In this chapter, we first outlined an improved frequency domain simulation method to analyze and assist silicon, package, and board PDN design. We then described a method to measure impedance of PDN. Finally, measurement results showed good correlation between processor performance sensitivity to PDN impedance. We quantified the impact of the middle and low frequency power integrity on the processor performance and  $F_{max}$ .

For the second part of this chapter, we have developed a methodology, based on nonparametric regression, to obtain accurate closed-form cell delay and output slew models under dynamic supply voltage and temperature variations. Our proposed models are within 6%, on average, of SPICE simulations. We show that our basic gate delay and output slew models can be used to construct delay estimates under supply noise for arbitrary critical paths. We also show that our models can accurately find the worst-case supply noise configuration that leads to worst-case delay performance. We believe that our proposed models can be beneficial in an accurate worst-case performance-driven power distribution network optimization, such as that shown in Figure 6.6.

### 6.4 Acknowledgments

Chapter 6 is based on the following publications:

- A. Shayan, C. Pan, M. Popovich, K. Bowles, "Estimation of Power Integrity Impact to Low Power Processor Performance through Pre-Silicon Simulation and Post-Silicon Measurements", *AMSE InterPack*, 2011.
- Chung-Kuan Cheng, Andrew B. Kahng, Kambiz Samadi and Amirali Shayan, "Worst-case Performance Prediction under Supply Voltage and Temperature Variation", ACM/IEEE System-Level Interconnect Prediction (SLIP), 2010, pp. 91–96.

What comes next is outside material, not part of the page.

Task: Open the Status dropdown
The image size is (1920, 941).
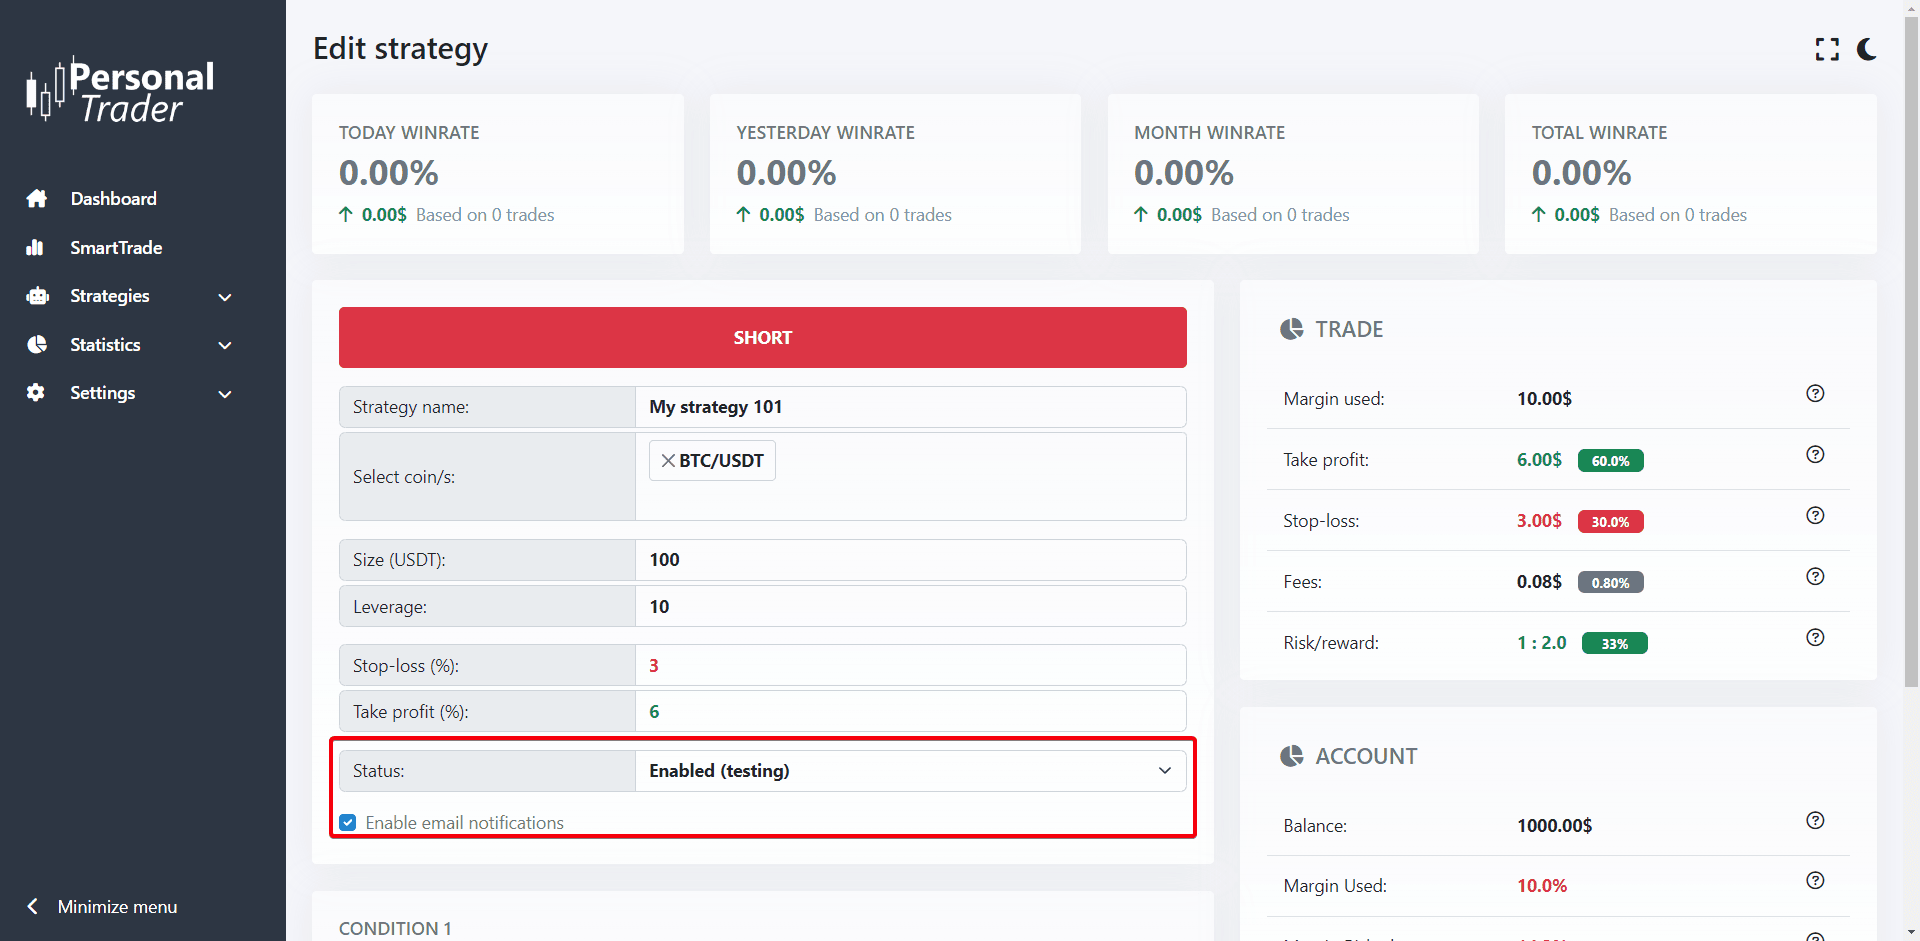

The dissertation author was the researcher and co-author of both papers. My co-authors (Dr. Christopher Pan, Dr. Mikhail Popovich, Kevin Bowles, Prof. Chung-Kuan Cheng, Prof. Andrew B. Kahng, and Dr. Kambiz Samadi) have all kindly approved the inclusion of the aforementioned publications in my thesis.

For the rest of the publications, my co-authors (Prof. Wenjian Yu, Prof. Ege Engin, Lew Chua-Eoan, Christopher Pan, Mikhail Popovich, Xiaoming Chen,

Thomas Toms, and Du Peng) have all kindly approved the inclusion of the aforementioned publications in my thesis.

## Chapter 7

## Conclusions

We entered new era for designing nanoscale low power and high performance processors where system level understanding of the whole complex power distribution is necessary. The success of an efficient power distribution will be translated into different aspects:

- A predictable performance is the main mission of a power distribution. The performance should be guaranteed under different processor and system on chip loading scenarios. Usually, designing a predictable goal could be achieved via cost effective PDN design.
- Maximum performance could be achieved if a fair enough cost-performance optimization is performed. With a solid power delivery system, architecture designers could push the processor frequency based on the PVT corners to the maximum upper bound.
- A robust power delivery sustains the performance of the system both in test and functional mode. Due to large current demand of the processors in test mode, performance might vary between functional mode and test mode. Proper design of PDN resource will achieve comparable results in test mode as well as the functional mode.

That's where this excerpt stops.